Dr. Alexander Theodore was named in an 83-count federal grand jury indictment that included charges of ongoing criminal enterprise, crimes against the United States, conspiracy to distribute drugs and drug distribution.

Prosecutors have charged about 56 people in the OxyContin ring.

"It's huge," said Joe Christensen, director of the state Insurance Department's Insurance Fraud Division. "Absolutely huge.... The more we looked into it, the more it grew."

The ring allegedly included 234 people who recruited other patients.

The Utah Division of Professional and Occupational Licensing Web site shows Theodore's medical license status as "active on probation."

Theodore worked part time under contract with the University of Utah College of Nursing to provide medical services at the Salt Lake Valley Detention Center, where he treated residents as a physician. Theodore had been there about five years and no longer works there.

The alleged illegal prescription-writing did not take place at the detention facility.

An affidavit for a search warrant alleged that at Advanced Pain & Weight Management, Theodore charged supposed patients $400 to $500 for an office visit, which was for sole purpose of providing OxyContin.

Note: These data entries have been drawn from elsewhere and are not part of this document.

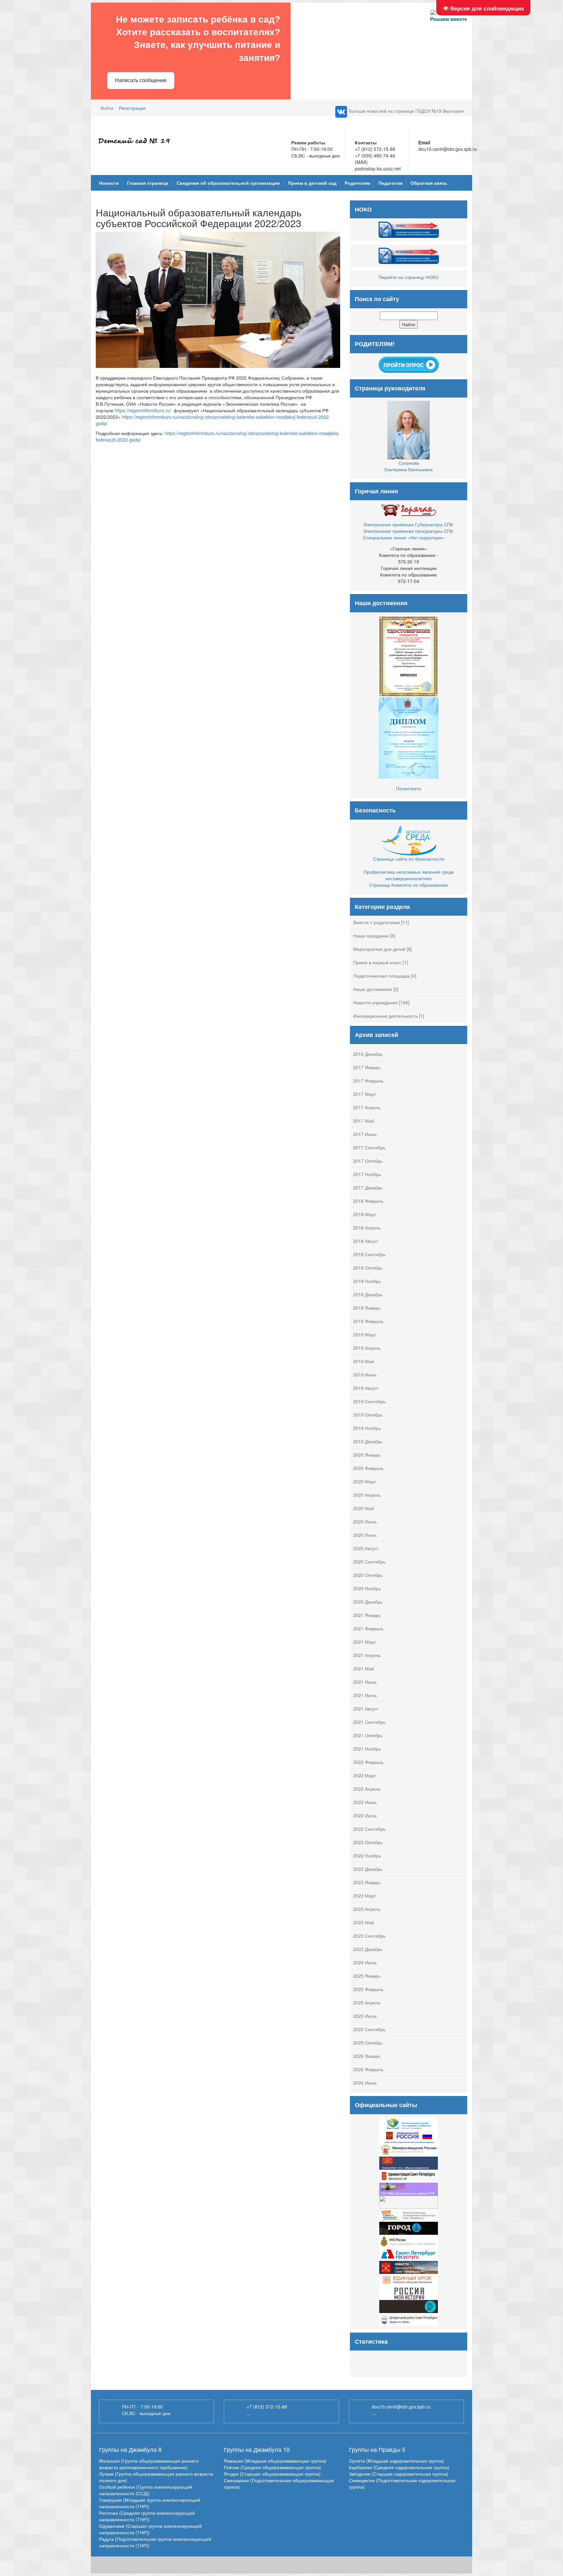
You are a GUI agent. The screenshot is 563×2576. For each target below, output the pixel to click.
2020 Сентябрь (369, 1561)
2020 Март (364, 1481)
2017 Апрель (367, 1107)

The affidavit alleged that recruiters sought people whose insurance covered the pain medication and set up an appointment for them with Theodore.

The recruiters sometimes would pay the office visit fee, and in return would get at least 75 percent of the patient's OxyContin, the affidavit alleged.

Christensen said that for some, it was a way to make money, but most were feeding their own drug habit and did not view the prescriptions as insurance fraud.

"It just ballooned into this very complex organization," Christensen said. "It was very well organized."

Eventually, the drug ring cut into traditional heroin sales and crossed a street gang. As a result, the gang started to receive a cut of the OxyContin pills, which it sold to its clientele, and provided enforcers in the drug ring, Christensen said.

Enforcers allegedly also included a couple of juvenile detention center employees, who have been terminated from the center, The Salt Lake Tribune reported.

The drug ring came to the attention of state authorities by pharmacists who noticed younger people were coming in with OxyContin prescriptions and suspected something was going on.